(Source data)
..............................
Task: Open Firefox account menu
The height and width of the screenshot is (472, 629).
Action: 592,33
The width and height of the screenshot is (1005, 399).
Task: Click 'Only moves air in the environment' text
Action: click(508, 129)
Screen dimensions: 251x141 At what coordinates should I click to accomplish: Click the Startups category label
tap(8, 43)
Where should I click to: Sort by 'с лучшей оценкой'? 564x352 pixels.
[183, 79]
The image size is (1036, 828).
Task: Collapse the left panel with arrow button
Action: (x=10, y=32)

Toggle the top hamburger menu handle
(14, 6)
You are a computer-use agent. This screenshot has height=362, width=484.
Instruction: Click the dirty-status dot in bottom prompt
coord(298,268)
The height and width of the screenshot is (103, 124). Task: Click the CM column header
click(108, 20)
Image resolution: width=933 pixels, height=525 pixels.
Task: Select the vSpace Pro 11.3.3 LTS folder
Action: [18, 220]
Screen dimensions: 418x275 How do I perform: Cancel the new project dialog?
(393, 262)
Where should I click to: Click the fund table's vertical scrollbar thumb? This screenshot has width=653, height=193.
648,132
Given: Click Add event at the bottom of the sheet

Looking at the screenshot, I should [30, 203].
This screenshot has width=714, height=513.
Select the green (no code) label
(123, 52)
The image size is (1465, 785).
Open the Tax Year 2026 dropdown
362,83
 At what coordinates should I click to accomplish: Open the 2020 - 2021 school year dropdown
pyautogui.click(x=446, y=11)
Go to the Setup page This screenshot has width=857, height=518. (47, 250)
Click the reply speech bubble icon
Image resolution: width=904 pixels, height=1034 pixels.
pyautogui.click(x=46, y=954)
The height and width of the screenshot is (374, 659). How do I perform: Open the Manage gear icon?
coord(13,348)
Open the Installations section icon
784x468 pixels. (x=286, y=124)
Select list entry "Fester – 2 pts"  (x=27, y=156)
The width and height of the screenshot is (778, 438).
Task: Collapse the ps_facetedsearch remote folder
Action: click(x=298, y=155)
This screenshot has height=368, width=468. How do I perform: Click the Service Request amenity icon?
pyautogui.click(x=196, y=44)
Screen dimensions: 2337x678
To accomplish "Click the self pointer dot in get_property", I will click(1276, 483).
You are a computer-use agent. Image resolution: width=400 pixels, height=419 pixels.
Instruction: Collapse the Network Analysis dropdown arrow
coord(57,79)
..............................
THE PROBLEM:
Repeat, without changes, every line from the one that contains "Open the Tax Year 2026 dropdown" through the final line of the data.

SOLUTION:
Open the Tax Year 2026 dropdown
362,83
 At what coordinates should I click to accomplish: Open the 2020 - 2021 school year dropdown
pyautogui.click(x=446, y=11)
Go to the Setup page This screenshot has width=857, height=518. (47, 250)
Click the reply speech bubble icon
Image resolution: width=904 pixels, height=1034 pixels.
pyautogui.click(x=46, y=954)
The height and width of the screenshot is (374, 659). How do I perform: Open the Manage gear icon?
coord(13,348)
Open the Installations section icon
784x468 pixels. (x=286, y=124)
Select list entry "Fester – 2 pts"  (x=27, y=156)
The width and height of the screenshot is (778, 438).
Task: Collapse the ps_facetedsearch remote folder
Action: click(x=298, y=155)
This screenshot has height=368, width=468. How do I perform: Click the Service Request amenity icon?
pyautogui.click(x=196, y=44)
Screen dimensions: 2337x678
To accomplish "Click the self pointer dot in get_property", I will click(1276, 483).
You are a computer-use agent. Image resolution: width=400 pixels, height=419 pixels.
Instruction: Collapse the Network Analysis dropdown arrow
coord(57,79)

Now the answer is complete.